### Study material ###

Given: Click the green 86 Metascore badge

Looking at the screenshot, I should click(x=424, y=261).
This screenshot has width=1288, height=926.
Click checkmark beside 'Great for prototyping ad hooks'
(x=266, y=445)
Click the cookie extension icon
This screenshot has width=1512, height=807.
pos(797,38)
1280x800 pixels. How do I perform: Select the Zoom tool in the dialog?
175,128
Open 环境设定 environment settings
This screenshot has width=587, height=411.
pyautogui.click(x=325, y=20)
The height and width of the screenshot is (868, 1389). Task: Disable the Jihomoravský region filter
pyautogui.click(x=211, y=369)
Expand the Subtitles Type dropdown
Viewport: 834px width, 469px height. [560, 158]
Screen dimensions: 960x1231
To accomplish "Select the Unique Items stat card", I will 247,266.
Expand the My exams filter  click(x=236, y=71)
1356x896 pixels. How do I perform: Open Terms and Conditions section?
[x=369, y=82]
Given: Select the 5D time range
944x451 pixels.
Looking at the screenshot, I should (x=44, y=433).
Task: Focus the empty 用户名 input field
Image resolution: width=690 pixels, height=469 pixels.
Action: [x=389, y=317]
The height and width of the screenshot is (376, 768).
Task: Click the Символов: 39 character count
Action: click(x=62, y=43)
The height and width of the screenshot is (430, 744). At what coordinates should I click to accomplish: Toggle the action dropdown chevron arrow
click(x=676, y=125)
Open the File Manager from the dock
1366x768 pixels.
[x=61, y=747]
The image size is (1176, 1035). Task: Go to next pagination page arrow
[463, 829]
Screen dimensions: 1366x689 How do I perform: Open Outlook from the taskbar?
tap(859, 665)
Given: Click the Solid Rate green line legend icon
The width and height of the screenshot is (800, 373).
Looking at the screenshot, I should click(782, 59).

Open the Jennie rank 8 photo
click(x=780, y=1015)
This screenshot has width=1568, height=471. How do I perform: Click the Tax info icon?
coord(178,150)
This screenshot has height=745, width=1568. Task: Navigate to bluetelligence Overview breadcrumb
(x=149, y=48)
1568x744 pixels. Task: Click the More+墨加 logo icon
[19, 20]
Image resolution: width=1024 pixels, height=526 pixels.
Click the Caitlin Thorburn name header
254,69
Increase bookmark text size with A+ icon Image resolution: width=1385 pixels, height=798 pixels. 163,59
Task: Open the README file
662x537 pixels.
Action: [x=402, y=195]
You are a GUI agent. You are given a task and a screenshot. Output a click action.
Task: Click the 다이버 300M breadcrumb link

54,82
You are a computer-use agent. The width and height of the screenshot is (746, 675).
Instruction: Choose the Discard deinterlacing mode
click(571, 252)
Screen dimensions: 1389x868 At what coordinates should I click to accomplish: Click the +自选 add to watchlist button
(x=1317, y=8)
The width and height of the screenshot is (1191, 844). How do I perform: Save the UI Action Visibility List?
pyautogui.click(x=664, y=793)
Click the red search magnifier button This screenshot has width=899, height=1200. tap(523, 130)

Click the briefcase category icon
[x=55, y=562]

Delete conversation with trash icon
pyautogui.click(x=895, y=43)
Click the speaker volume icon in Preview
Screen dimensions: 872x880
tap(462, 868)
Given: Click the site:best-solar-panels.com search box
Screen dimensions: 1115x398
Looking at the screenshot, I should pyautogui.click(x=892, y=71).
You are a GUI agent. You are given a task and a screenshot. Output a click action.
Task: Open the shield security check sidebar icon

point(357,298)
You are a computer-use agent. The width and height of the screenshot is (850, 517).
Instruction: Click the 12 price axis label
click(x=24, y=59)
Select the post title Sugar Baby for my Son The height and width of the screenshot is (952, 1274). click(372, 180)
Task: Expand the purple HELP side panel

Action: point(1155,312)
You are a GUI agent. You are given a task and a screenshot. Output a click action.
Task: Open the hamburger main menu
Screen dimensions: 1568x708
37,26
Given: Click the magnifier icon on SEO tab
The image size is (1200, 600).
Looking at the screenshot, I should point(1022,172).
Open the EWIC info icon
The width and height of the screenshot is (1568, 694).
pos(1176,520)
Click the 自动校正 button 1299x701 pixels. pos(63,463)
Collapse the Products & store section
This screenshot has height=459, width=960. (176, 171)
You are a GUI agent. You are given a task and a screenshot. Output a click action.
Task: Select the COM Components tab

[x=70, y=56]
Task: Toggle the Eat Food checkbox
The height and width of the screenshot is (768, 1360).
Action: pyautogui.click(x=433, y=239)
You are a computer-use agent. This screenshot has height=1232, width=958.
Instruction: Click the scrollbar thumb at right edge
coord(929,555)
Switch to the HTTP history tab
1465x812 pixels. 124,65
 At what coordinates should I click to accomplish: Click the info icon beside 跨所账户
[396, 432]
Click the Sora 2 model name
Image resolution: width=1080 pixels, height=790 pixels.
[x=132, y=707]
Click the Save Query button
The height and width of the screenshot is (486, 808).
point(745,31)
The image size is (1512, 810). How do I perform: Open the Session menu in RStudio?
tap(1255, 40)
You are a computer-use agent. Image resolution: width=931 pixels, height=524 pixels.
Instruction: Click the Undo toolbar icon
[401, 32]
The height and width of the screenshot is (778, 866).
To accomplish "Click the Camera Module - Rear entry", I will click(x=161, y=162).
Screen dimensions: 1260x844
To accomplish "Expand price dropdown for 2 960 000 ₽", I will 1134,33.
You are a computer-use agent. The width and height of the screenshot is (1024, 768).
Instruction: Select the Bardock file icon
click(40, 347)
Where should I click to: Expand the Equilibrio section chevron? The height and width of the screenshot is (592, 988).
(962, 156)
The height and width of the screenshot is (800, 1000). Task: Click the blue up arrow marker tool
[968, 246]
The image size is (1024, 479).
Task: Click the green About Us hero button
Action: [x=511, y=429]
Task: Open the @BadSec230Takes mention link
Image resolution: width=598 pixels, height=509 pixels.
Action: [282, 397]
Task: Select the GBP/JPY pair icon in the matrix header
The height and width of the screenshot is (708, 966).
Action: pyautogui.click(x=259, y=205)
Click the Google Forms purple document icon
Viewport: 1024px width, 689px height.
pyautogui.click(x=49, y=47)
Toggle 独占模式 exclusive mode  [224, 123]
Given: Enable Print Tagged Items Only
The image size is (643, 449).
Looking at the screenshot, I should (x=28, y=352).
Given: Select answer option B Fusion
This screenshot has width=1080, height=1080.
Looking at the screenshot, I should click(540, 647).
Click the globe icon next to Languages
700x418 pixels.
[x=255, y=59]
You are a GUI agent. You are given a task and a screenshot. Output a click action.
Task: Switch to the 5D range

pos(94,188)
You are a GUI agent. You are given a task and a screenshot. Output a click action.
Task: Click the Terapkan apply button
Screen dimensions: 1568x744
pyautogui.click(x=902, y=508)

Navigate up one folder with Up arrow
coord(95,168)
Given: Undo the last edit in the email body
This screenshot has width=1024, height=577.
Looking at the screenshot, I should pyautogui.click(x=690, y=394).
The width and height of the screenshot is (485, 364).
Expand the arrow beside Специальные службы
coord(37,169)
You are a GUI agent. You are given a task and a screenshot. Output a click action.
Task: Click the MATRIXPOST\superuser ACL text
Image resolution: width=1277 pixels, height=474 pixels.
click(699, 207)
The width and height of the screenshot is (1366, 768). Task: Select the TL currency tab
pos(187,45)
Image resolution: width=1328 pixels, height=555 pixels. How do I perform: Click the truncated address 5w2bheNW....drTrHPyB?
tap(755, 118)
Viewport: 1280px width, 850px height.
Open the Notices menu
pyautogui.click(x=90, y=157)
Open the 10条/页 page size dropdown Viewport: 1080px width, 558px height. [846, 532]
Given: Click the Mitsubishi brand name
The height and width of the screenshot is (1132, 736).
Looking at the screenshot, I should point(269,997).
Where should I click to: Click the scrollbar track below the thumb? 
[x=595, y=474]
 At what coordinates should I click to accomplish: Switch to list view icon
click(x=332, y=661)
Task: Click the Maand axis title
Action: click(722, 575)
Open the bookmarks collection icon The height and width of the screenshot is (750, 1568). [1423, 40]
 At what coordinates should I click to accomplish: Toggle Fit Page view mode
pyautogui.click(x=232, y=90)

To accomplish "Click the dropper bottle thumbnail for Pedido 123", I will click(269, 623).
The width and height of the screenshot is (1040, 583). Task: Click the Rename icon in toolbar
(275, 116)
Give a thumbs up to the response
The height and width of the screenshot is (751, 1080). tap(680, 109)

###

Using the material above, report each line where "text" occurs.

Increase bookmark text size with A+ icon Image resolution: width=1385 pixels, height=798 pixels. 163,59
Task: Click the MATRIXPOST\superuser ACL text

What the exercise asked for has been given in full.